How do I implement no-op macro in C++?

#include <iostream>   

#ifdef NOOP       
    #define conditional_noop(x) what goes here?   
#else       
    #define conditional_noop(x) std::cout << (x)   
#endif   
int main() {       
    conditional_noop(123);   
}

I want this to do nothing when NOOP is defined and print "123", when NOOP is not defined.

As mentioned before - nothing.
Also, there is a misprint in your code.
it should be #else not #elif. if it is #elif it is to be followed by the new condition

#include <iostream>   

#ifdef NOOP       
    #define conditional_noop(x) do {} while(0)
#else       
    #define conditional_noop(x) std::cout << (x)   
#endif  

Have fun coding! EDIT: added the [do] construct for robustness as suggested in another answer.

While leaving it blank is the obvious option, I'd go with

#define conditional_noop(x) do {} while(0)

This trick is obviously no-op, but forces you to write a semicolon after conditional_noop(123).

 #ifdef NOOP       
     #define conditional_noop(x)   
 #elif  

nothing!

Defining the macro to be void conveys your intent well.

#ifdef NOOP
    #define conditional_noop(x) (void)0
#else

#ifdef NOOP
    static inline void conditional_noop(int x) { }
#else 
    static inline void conditional_noop(int x) { std::cout << x; }
#endif

Using inline function void enables type checking, even when NOOP isn't defined. So when NOOP isn't defined, you still won't be able to pass a struct to that function, or an undefined variable. This will eventually prevent you from getting compiler errors when you turn the NOOP flag on.

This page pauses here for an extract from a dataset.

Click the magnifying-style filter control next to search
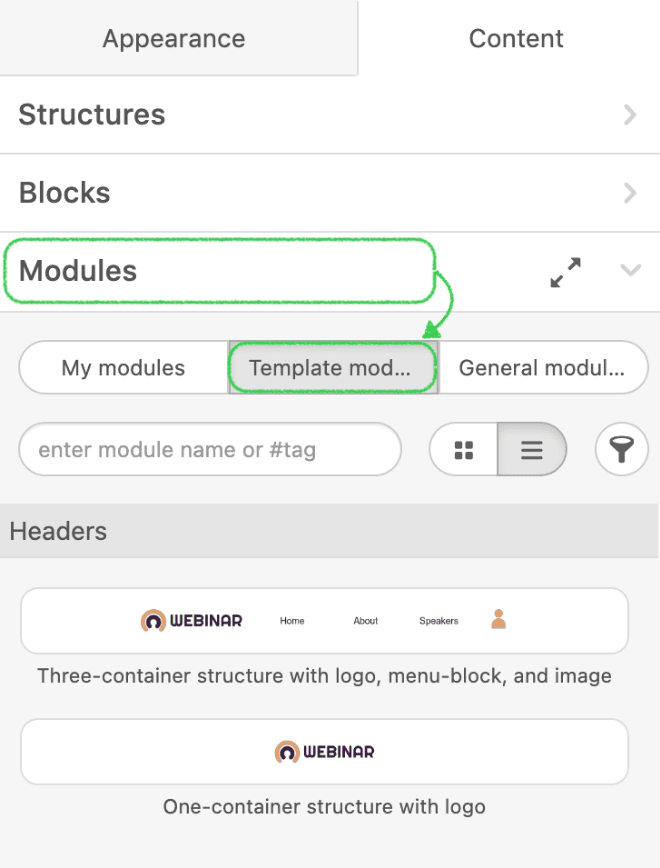The width and height of the screenshot is (660, 868). [621, 449]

You can just leave it blank. You don't need to follow the #define with anything.

Like others have said, leave it blank.

A trick you should use is to add (void)0 to the macro, forcing users to add a semicolon after it:

#ifdef NOOP       
    #define conditional_noop(x) (void)0
#else       
    #define conditional_noop(x) std::cout << (x); (void)0
#endif  

In C++, (void)0 does nothing. This article explains other not-as-good options, as well as the rationale behind them.

As this is a macro, you should also consider a case like

if (other_cond)
    conditional_noop(123);

to be on the safe side, you can give an empty statement like

#define conditional_noop(X) {}

for older C sometimes you need to define the empty statment this way (should also get optimized away):

#define conditional_noop(X) do {} while(0)

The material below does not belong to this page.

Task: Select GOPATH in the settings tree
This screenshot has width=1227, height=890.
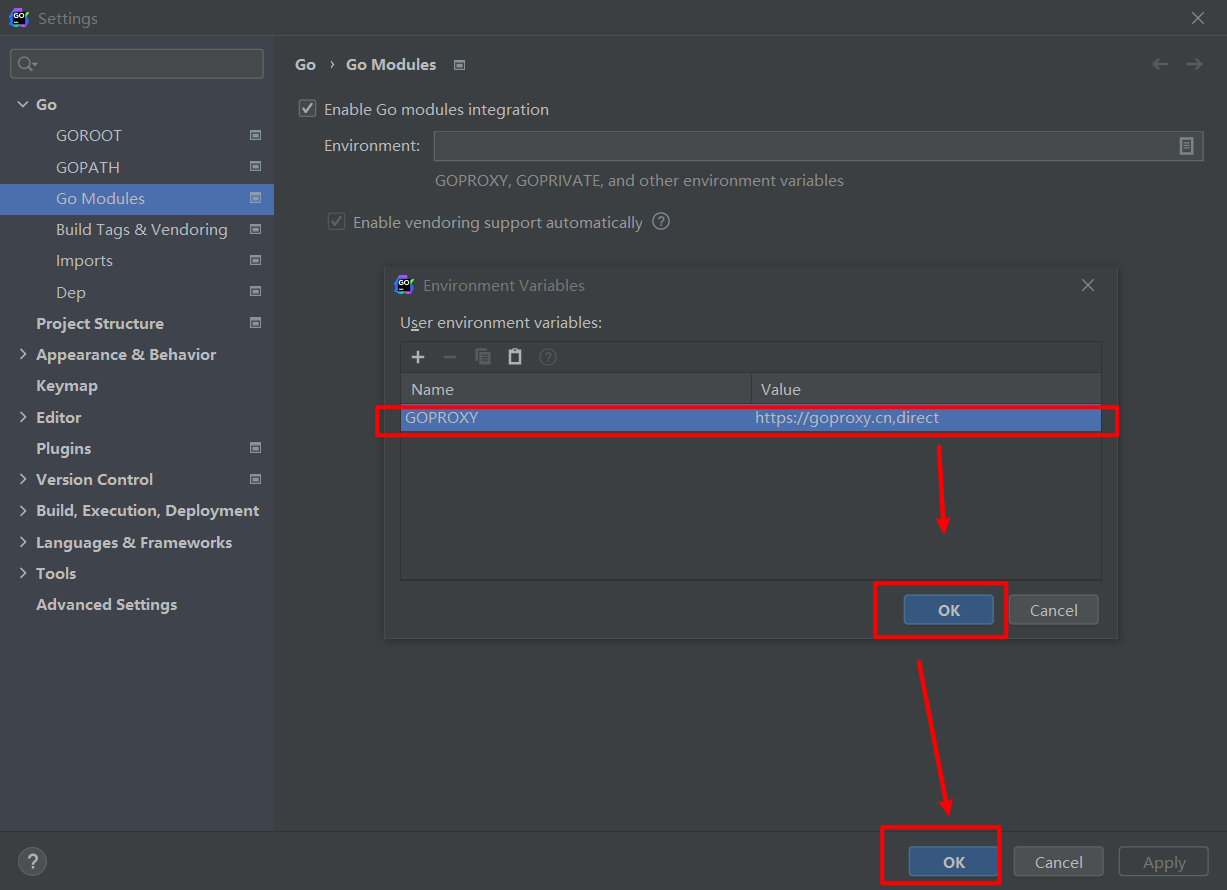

I think that a combination of the previous variants is a good solution:

#ifdef NOOP
    static inline void conditional_noop(int x) do {} while(0)
#else 
    static inline void conditional_noop(int x) do { std::cout << x; } while(0)
#endif

The good thing is that these two codes differ only inside a block, which means that their behaviour for the outside is completely identical for the parser.